**Given exercise:**
Copy out the passage on Tibet and theories of nationalism below word for word, in full.

Tibet is scarcely mentioned in the seminal literature on nationalism.  In fact, it is generally ignored altogether.  There seem to be several contributing factors.  For one, it is impossible to study or understand modern Tibetan national phenomena without delving into the labrynths of Tibetan Buddhism and Sino-Tibetan relations – both formidable subjects in their own right.  Second, important aspects of Tibetan history are easily manipulated and have the potential to cut both ways, depending on a scholar’s political persuasion.  Third, Tibet was never part of a European empire, so there is no Tibetan parallel for the by-products of colonialism that are essential to many theories of Asian nationalism.  Finally, compared with other regions of Asia, there are relatively few scholars of Tibetan Studies.

            Therefore, I will largely ignore otherwise well-accepted theories and definitions that purport to explain Asian nationalism.  Benedict Anderson’s “imagined communities” thesis, for example, applies particularly well to the Southeast Asian experience, but falls short when applied to Tibet.  According to Anderson, nationalism in Asia is largely the byproduct of colonialism, which tends to produce a class of educated elites, who in turn seek modernizing reforms and eventually independence in “Western” terms.[i]  Because Tibet maintained its independence and acted largely as a buffer state throughout the colonial era and World War II, there is more to Tibetan nationalism and identity than some crude reflection of European models.

**Records shown:**
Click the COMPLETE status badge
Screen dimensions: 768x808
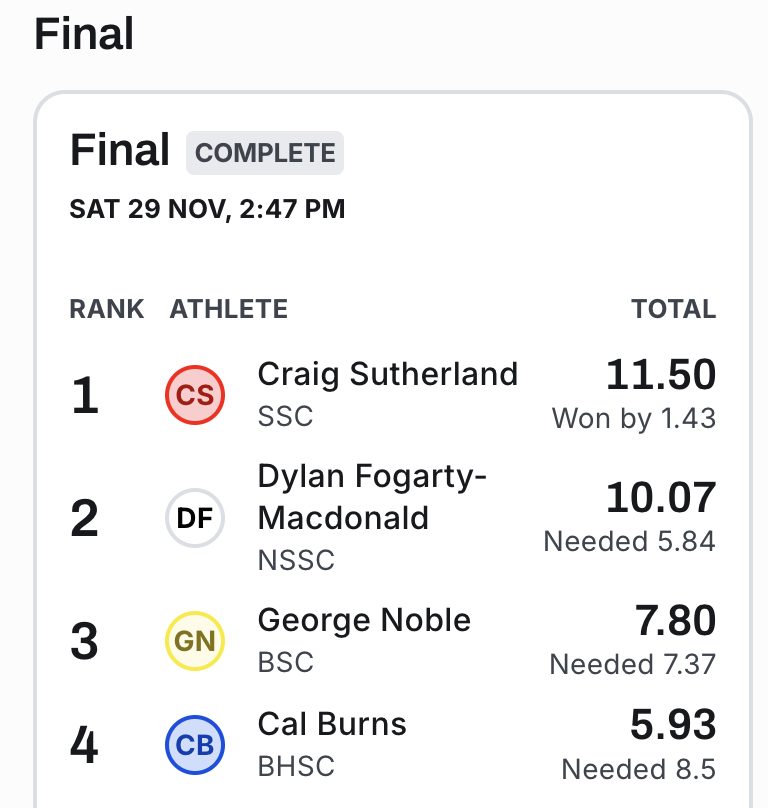265,153
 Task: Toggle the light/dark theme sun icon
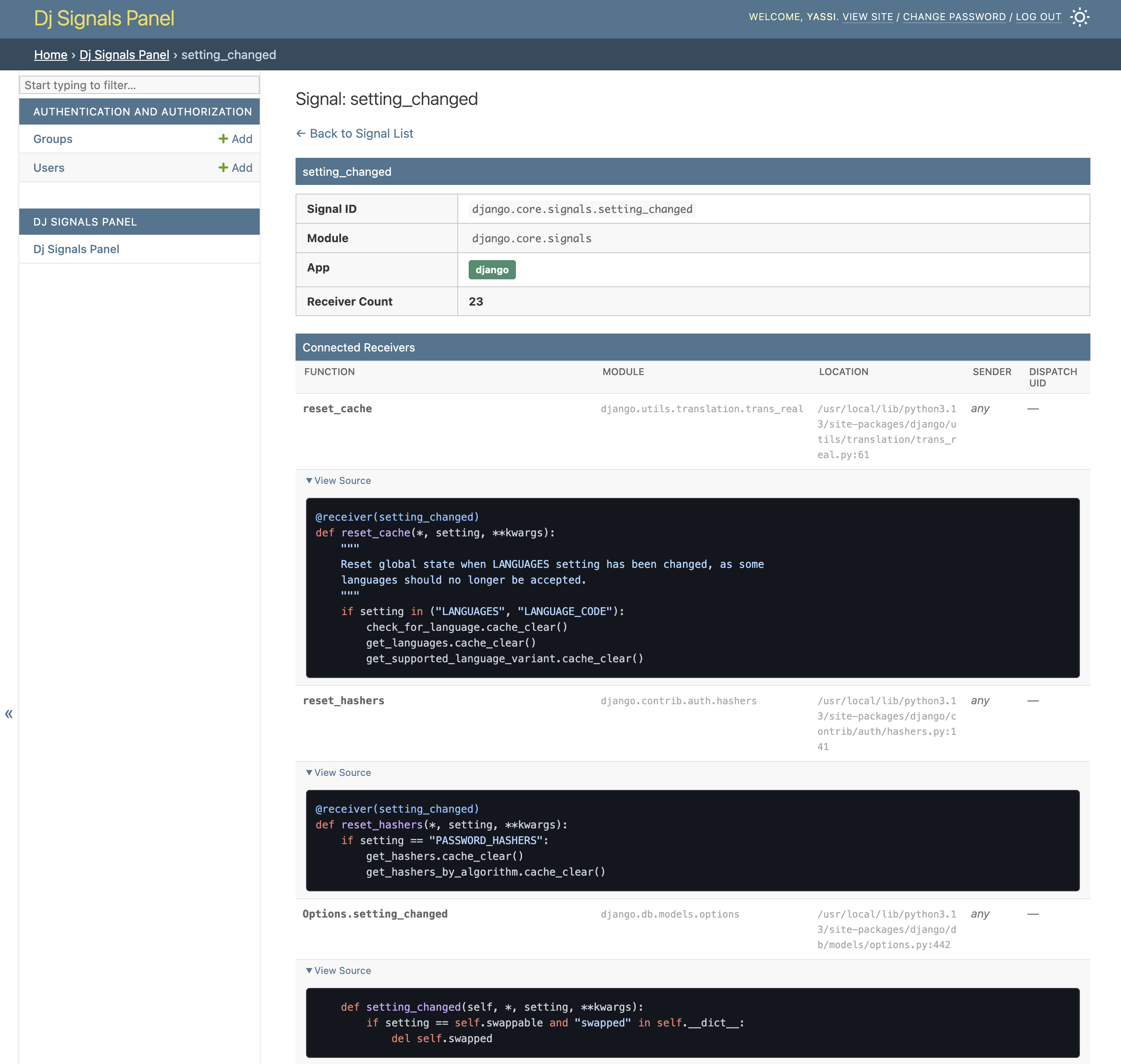pyautogui.click(x=1079, y=17)

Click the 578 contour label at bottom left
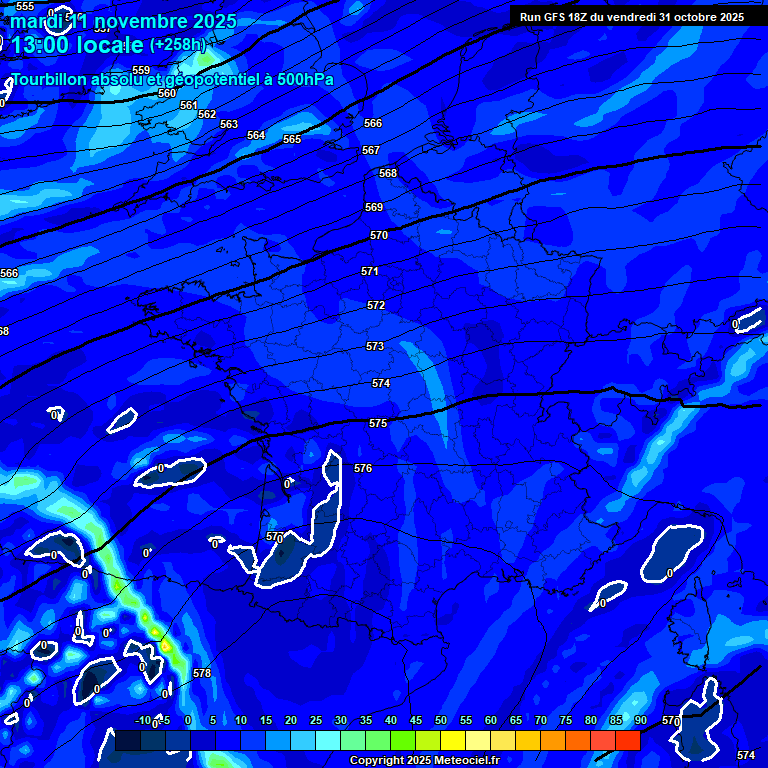202,673
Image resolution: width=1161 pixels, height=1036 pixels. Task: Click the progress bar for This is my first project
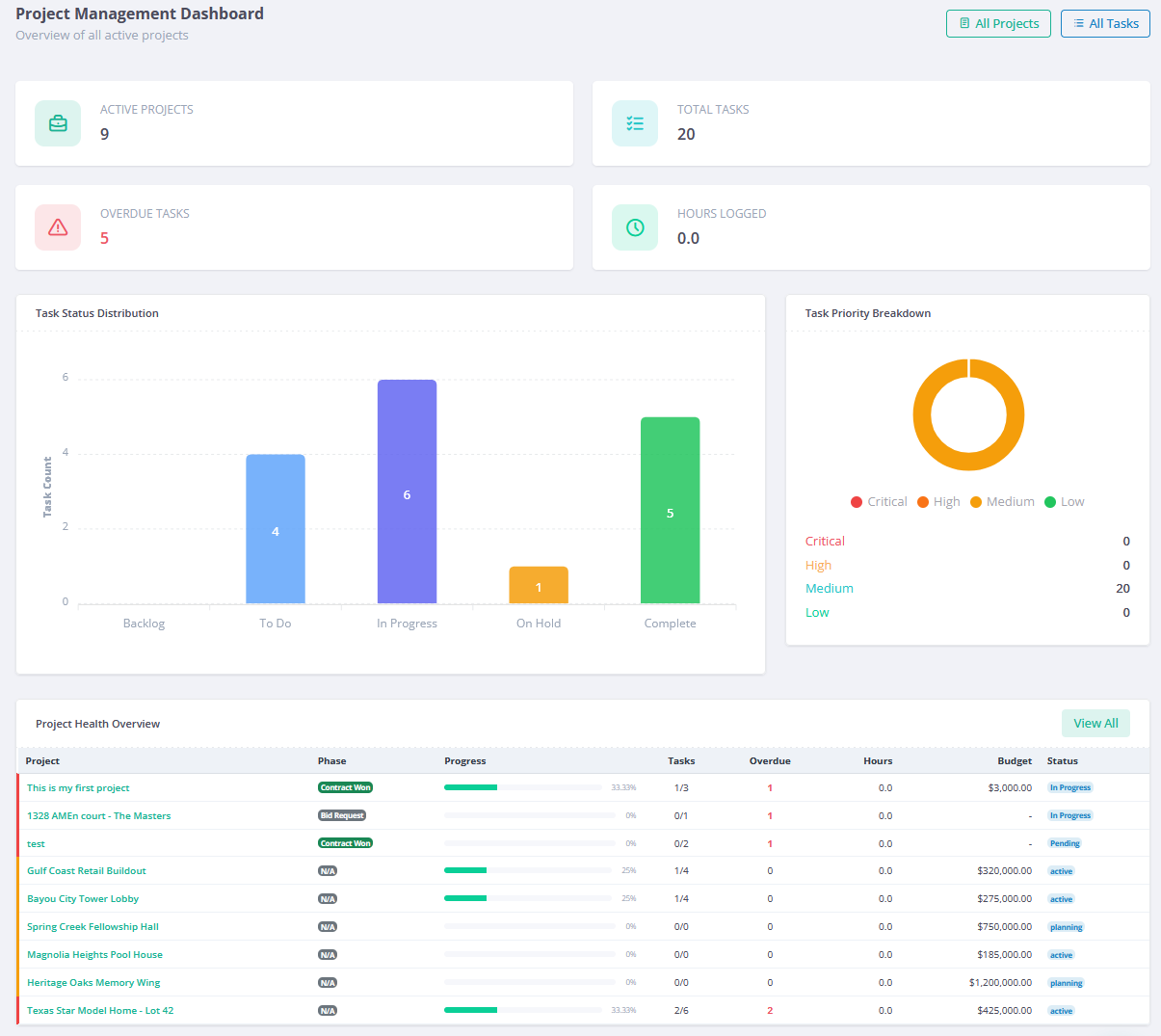[x=523, y=786]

**Written response:**
Tibet is scarcely mentioned in the seminal literature on nationalism.  In fact, it is generally ignored altogether.  There seem to be several contributing factors.  For one, it is impossible to study or understand modern Tibetan national phenomena without delving into the labrynths of Tibetan Buddhism and Sino-Tibetan relations – both formidable subjects in their own right.  Second, important aspects of Tibetan history are easily manipulated and have the potential to cut both ways, depending on a scholar’s political persuasion.  Third, Tibet was never part of a European empire, so there is no Tibetan parallel for the by-products of colonialism that are essential to many theories of Asian nationalism.  Finally, compared with other regions of Asia, there are relatively few scholars of Tibetan Studies.

            Therefore, I will largely ignore otherwise well-accepted theories and definitions that purport to explain Asian nationalism.  Benedict Anderson’s “imagined communities” thesis, for example, applies particularly well to the Southeast Asian experience, but falls short when applied to Tibet.  According to Anderson, nationalism in Asia is largely the byproduct of colonialism, which tends to produce a class of educated elites, who in turn seek modernizing reforms and eventually independence in “Western” terms.[i]  Because Tibet maintained its independence and acted largely as a buffer state throughout the colonial era and World War II, there is more to Tibetan nationalism and identity than some crude reflection of European models.